We've just recently released a project that's completely hosted on Amazon EC2 which also has a simple messaging system in it. We have a very simplistic little pub/sub mechanism whereby we receive a message and then figure out which handler to use for the message based on its type. In our new project we also have a similar mechanism and may have some slightly more sophisticated requirements, but even if we could do away with having our own code to resolve the message handlers this would be cool too.
We're really keen to use NServiceBus as the pub/sub model is really nice, but up until now we've been using Amazon SQS as the queue provider. Each of our EC2 machines has a worker that's listening to the same SQS queue and pulling messages off of that to process them. Obviously SQS isn't supported as a transport layer (and I know it's because NServiceBus is built around a reliable and low latency queue) in NServiceBus.
I know that NServiceBus has a distributor, and I could imagine hosting that on its own EC2 instance, but the problem with that is that there is a huge single point of failure there, so we're basically screwed if that goes down. From what I gather, people setup windows failover clusters to deal with this problem for internal networks, but I don't know if this is applicable to EC2.
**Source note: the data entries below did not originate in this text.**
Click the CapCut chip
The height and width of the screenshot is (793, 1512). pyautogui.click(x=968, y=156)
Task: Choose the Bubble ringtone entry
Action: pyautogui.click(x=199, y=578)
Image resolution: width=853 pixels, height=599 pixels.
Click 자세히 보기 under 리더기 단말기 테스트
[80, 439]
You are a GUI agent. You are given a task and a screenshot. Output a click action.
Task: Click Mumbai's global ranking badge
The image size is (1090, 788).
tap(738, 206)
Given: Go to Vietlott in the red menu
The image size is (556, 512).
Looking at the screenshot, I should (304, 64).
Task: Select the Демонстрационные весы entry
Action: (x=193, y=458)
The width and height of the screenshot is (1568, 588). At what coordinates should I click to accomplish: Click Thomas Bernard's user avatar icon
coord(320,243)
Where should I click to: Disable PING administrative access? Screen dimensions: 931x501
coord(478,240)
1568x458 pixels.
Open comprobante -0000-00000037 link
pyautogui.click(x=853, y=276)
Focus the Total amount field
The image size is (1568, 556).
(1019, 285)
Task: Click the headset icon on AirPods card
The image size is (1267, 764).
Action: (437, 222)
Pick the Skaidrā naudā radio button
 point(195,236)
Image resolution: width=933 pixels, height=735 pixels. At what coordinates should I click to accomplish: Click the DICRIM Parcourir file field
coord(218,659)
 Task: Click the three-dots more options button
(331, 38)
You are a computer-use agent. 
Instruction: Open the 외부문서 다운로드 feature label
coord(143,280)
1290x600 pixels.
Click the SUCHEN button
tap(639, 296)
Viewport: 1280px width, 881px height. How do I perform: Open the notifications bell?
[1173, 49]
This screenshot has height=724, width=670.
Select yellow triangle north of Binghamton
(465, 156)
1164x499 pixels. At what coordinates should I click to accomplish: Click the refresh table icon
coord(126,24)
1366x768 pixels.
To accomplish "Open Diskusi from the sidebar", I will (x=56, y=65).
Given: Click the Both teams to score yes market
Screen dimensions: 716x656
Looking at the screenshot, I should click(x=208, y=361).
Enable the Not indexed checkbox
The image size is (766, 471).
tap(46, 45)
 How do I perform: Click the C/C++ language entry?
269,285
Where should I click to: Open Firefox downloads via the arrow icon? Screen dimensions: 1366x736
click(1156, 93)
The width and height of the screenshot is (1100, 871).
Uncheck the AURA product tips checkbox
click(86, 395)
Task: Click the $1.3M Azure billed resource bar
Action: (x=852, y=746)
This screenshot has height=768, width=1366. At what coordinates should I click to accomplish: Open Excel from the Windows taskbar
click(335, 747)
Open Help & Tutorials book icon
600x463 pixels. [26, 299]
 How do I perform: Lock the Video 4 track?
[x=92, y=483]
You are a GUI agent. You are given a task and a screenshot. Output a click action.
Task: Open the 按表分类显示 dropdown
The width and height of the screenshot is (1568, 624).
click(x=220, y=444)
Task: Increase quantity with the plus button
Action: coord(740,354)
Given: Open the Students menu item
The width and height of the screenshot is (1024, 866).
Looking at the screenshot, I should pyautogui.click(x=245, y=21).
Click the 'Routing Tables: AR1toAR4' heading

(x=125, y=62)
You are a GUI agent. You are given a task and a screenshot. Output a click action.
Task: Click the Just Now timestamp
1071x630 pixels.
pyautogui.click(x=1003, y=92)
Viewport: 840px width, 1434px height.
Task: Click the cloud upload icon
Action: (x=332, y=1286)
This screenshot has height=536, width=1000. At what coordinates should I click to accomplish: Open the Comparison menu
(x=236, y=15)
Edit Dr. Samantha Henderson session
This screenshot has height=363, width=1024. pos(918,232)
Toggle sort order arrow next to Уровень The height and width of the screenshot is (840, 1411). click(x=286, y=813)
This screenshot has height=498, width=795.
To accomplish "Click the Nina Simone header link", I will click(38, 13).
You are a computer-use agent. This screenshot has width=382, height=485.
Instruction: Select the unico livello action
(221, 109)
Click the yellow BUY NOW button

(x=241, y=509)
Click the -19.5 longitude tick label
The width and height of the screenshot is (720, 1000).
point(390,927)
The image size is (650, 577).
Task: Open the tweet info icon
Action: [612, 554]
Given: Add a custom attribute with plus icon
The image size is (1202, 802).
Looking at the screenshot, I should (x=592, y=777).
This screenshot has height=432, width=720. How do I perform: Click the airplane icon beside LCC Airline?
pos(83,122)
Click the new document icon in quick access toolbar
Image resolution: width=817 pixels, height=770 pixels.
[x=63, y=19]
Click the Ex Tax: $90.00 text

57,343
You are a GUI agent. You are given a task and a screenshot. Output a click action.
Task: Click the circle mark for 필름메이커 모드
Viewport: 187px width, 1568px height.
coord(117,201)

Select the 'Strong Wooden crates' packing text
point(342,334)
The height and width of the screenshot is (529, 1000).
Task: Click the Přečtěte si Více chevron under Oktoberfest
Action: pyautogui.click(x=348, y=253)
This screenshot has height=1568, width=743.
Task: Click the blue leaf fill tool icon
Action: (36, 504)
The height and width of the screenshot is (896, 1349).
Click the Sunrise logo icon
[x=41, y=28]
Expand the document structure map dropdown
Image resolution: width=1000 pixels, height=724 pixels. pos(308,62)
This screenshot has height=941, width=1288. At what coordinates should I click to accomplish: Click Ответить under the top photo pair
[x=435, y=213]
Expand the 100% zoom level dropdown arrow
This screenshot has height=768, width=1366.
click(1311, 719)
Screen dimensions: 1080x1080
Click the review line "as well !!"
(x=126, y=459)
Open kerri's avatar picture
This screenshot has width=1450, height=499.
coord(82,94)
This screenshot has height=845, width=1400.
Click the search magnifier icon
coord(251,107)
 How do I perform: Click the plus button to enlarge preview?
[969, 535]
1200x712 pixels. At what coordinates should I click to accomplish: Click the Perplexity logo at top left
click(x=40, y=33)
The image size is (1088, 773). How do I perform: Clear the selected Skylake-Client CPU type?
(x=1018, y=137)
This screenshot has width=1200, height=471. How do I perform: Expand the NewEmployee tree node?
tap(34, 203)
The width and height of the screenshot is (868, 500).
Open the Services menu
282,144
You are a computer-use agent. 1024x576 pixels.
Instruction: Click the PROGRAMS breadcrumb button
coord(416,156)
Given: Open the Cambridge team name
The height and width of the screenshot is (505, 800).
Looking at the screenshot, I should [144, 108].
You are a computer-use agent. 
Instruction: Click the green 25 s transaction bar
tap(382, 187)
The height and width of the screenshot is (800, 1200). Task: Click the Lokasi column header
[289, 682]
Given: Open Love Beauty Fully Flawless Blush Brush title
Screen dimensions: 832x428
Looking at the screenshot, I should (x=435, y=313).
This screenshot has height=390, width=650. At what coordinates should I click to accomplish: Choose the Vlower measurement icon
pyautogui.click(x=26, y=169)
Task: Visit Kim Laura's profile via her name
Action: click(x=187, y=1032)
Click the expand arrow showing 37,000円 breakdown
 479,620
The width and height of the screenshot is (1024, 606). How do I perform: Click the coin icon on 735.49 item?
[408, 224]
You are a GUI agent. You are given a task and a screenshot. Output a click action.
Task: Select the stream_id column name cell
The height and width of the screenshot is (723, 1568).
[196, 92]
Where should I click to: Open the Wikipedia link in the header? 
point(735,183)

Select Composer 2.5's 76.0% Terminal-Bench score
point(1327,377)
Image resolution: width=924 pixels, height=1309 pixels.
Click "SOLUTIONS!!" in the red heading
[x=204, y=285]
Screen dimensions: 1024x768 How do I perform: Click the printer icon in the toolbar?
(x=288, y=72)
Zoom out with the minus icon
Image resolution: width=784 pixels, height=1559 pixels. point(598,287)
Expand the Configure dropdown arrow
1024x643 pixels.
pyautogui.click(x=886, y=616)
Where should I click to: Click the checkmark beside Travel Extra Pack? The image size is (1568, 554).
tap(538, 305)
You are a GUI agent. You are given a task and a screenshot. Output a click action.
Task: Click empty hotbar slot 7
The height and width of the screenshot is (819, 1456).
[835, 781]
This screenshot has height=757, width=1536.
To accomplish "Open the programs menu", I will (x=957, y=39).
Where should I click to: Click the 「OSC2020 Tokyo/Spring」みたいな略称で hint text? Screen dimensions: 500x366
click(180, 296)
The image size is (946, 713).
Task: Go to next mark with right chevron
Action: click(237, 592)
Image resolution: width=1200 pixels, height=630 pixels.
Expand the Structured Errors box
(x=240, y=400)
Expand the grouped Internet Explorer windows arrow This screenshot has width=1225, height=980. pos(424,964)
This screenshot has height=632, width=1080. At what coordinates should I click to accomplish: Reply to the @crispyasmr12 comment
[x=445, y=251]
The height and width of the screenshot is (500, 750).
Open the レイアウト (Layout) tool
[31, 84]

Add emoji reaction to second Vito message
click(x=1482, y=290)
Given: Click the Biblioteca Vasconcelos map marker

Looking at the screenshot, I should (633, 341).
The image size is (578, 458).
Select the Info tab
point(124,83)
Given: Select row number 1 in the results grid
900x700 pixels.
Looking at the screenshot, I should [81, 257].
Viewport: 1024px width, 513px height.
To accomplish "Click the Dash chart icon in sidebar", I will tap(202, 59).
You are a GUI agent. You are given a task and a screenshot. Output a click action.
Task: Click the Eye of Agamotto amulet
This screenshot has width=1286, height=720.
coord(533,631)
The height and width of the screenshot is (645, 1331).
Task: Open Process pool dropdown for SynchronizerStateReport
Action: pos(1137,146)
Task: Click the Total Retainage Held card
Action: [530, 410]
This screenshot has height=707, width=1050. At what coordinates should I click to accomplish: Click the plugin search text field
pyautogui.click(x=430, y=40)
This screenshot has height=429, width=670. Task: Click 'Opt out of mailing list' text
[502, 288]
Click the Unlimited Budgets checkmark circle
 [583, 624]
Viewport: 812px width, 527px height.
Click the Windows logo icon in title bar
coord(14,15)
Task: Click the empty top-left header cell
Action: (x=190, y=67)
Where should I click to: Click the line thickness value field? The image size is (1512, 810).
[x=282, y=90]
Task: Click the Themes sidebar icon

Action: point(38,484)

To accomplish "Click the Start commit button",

This was one of the only blog posts around that I could find by someone who had actually attempted to use NServiceBus in the cloud based context, and he doesn't seem to recommend it. I'm just wondering if anybody else on here has attempted it and if so would they have any advice to offer? Seems like such a shame that we won't be able to make use of such a great framework just because we're hosted on the cloud.
It looks like there's some progress being made with Azure Queues which is something we might look at, but for now we'd like to keep the infrastructure with Amazon as we have a lot of build automation that we can re-use that's based around that.